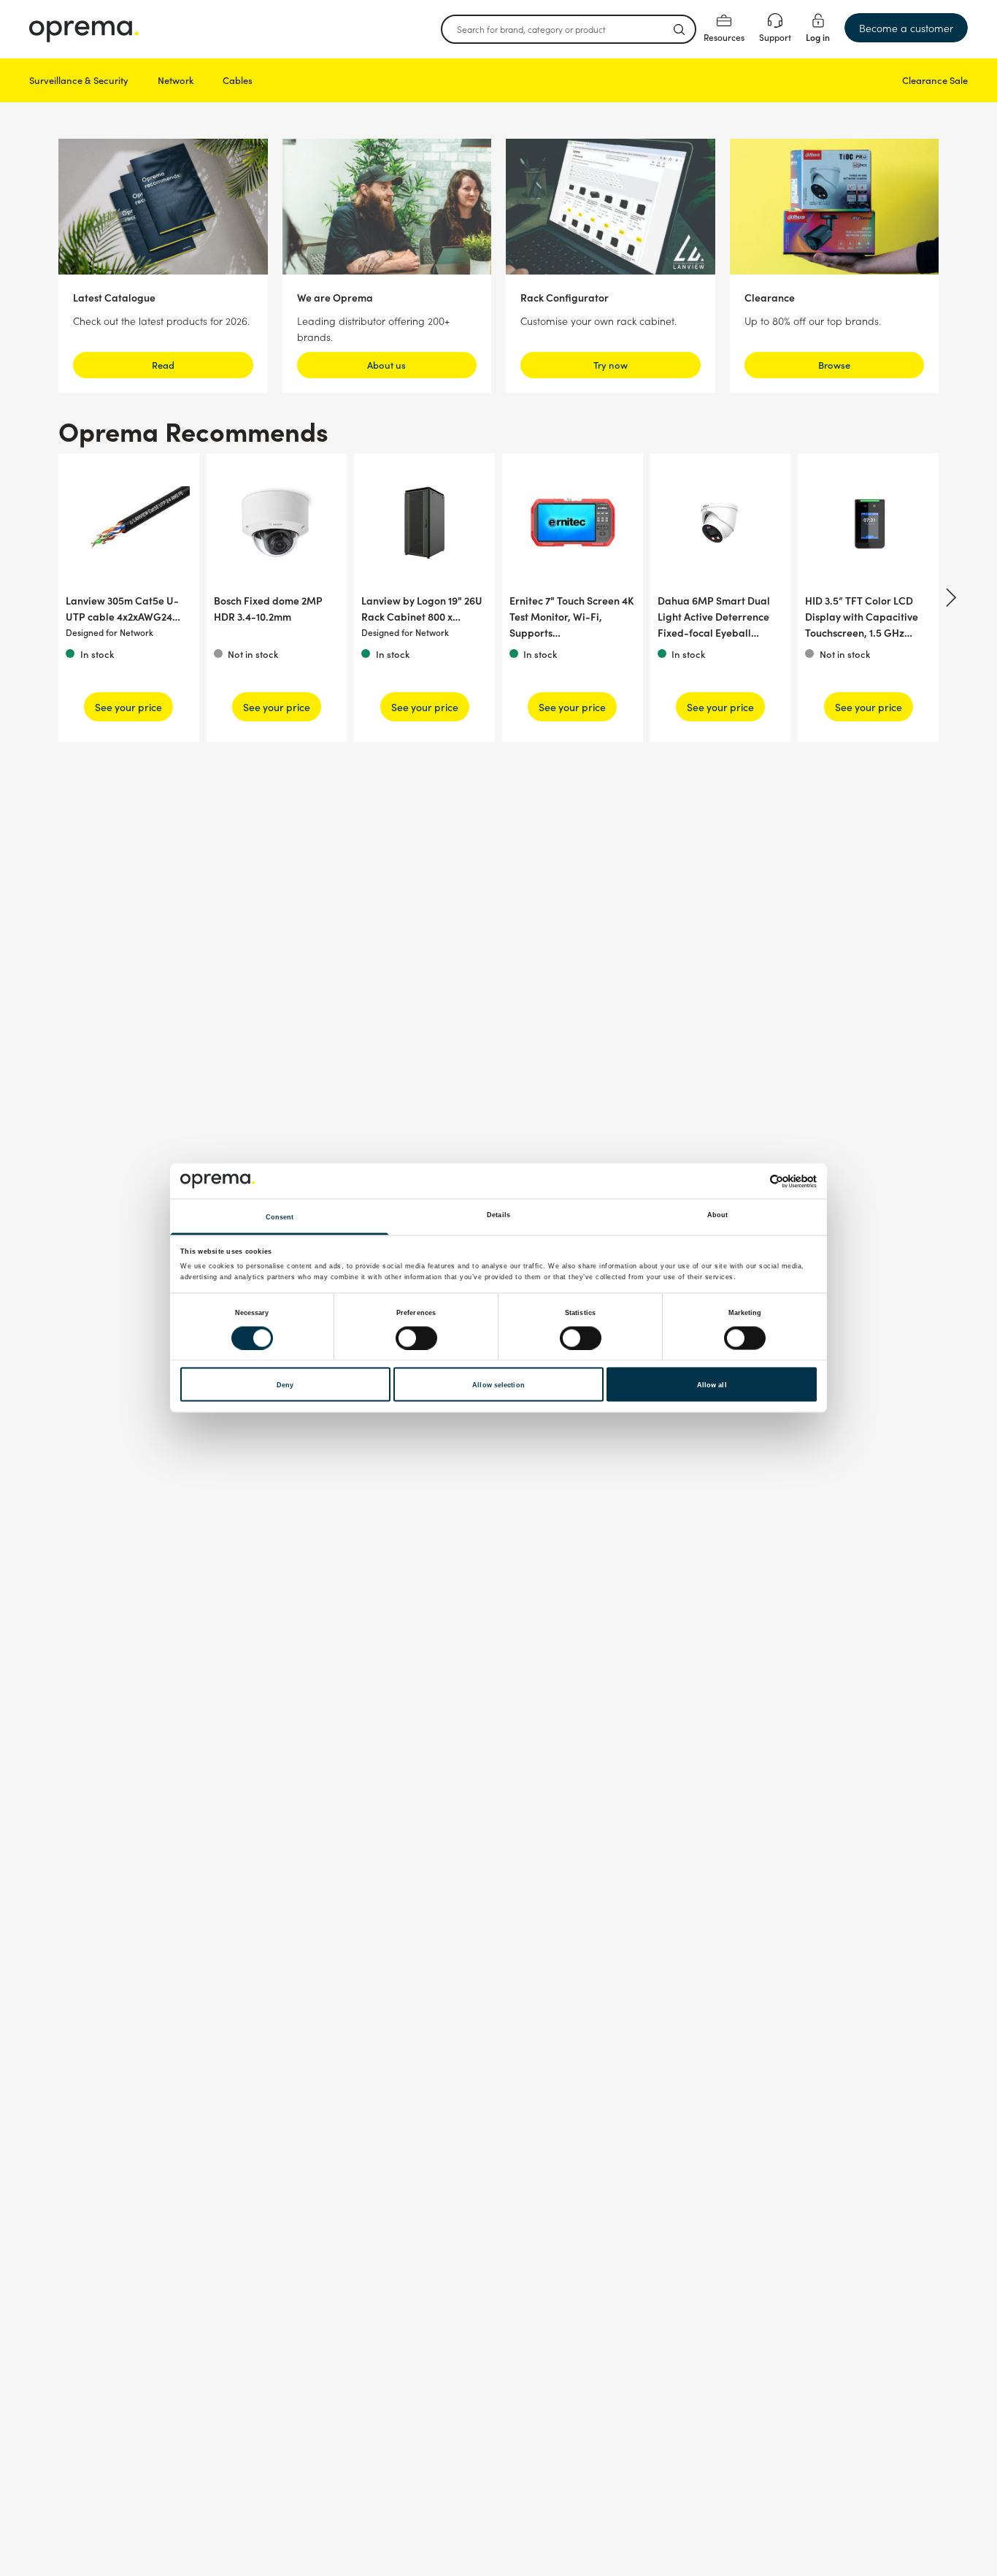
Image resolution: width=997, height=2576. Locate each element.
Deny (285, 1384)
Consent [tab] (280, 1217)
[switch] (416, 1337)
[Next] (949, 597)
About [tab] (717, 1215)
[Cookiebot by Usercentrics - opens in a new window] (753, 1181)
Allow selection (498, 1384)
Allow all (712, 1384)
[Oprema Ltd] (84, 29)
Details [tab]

[Prompt]
Although the records above contain pictures, your copy should give only their text, exactly as written.

[Task output]
Image resolution: width=997, height=2576. Locate each element.
Deny (285, 1384)
Consent [tab] (280, 1217)
[switch] (416, 1337)
[Next] (949, 597)
About [tab] (717, 1215)
[Cookiebot by Usercentrics - opens in a new window] (753, 1181)
Allow selection (498, 1384)
Allow all (712, 1384)
[Oprema Ltd] (84, 29)
Details [tab]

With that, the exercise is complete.